## THE RECORDS
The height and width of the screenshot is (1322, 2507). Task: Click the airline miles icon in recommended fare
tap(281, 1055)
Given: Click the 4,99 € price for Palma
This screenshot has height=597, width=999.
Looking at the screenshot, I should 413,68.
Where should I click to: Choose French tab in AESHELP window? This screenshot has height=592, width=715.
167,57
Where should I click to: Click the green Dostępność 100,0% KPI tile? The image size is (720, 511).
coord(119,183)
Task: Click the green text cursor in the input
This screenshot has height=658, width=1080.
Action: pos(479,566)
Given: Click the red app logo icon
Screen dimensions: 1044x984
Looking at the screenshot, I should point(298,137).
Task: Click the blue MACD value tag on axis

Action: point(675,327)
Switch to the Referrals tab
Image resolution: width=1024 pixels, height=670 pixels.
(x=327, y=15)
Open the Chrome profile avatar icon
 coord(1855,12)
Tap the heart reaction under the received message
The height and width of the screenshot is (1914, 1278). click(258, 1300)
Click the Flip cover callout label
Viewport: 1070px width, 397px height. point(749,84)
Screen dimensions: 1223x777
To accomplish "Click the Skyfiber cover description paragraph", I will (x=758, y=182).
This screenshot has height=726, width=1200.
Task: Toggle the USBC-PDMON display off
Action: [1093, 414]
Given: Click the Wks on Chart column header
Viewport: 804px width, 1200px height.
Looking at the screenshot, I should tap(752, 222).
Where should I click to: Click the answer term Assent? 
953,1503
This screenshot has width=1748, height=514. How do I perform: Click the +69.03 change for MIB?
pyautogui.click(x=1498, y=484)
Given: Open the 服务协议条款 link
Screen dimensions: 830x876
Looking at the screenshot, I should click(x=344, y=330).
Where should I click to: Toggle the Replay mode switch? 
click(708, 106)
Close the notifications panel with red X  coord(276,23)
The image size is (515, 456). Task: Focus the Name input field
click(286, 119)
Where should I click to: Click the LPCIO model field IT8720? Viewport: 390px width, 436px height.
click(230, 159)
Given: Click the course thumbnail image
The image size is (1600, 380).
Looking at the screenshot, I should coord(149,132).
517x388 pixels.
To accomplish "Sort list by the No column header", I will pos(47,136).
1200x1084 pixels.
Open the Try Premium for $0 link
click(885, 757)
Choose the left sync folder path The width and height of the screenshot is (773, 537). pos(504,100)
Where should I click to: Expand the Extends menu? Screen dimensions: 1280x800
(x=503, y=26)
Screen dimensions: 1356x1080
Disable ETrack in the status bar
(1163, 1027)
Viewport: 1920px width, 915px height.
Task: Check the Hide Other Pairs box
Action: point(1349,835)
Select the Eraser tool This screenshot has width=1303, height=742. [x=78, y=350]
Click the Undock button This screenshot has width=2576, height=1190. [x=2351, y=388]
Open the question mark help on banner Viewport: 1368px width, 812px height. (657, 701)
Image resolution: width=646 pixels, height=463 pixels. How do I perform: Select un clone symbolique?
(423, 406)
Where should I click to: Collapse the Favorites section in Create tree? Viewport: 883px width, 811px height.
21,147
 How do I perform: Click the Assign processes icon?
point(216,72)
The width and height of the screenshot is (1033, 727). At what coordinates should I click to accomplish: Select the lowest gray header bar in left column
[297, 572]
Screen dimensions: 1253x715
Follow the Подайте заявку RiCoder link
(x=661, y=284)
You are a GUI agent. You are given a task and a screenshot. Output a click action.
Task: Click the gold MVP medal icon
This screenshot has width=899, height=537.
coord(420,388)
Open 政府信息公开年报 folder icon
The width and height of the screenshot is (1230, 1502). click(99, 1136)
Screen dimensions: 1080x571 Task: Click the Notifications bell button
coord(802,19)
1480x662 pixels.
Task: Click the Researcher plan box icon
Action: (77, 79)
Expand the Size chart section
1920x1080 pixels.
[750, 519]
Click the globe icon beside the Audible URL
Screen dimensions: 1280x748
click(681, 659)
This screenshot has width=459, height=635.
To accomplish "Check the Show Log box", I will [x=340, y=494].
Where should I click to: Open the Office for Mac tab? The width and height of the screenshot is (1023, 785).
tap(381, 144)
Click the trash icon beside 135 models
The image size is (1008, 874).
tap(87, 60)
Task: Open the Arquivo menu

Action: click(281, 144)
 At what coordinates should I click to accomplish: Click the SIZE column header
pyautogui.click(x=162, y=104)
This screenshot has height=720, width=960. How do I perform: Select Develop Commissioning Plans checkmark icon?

## WORK ORDER
Within the data above, the span starting at the line containing "Where should I click to: Click the answer" and ending at the line containing "1200x1084 pixels." is to be retyped exactly, with no other lines.

## ANSWER TO THE PROBLEM
Where should I click to: Click the answer term Assent? 
953,1503
This screenshot has width=1748, height=514. How do I perform: Click the +69.03 change for MIB?
pyautogui.click(x=1498, y=484)
Given: Open the 服务协议条款 link
Screen dimensions: 830x876
Looking at the screenshot, I should click(x=344, y=330).
Where should I click to: Toggle the Replay mode switch? 
click(708, 106)
Close the notifications panel with red X  coord(276,23)
The image size is (515, 456). Task: Focus the Name input field
click(286, 119)
Where should I click to: Click the LPCIO model field IT8720? Viewport: 390px width, 436px height.
click(230, 159)
Given: Click the course thumbnail image
The image size is (1600, 380).
Looking at the screenshot, I should coord(149,132).
517x388 pixels.
To accomplish "Sort list by the No column header", I will pos(47,136).
1200x1084 pixels.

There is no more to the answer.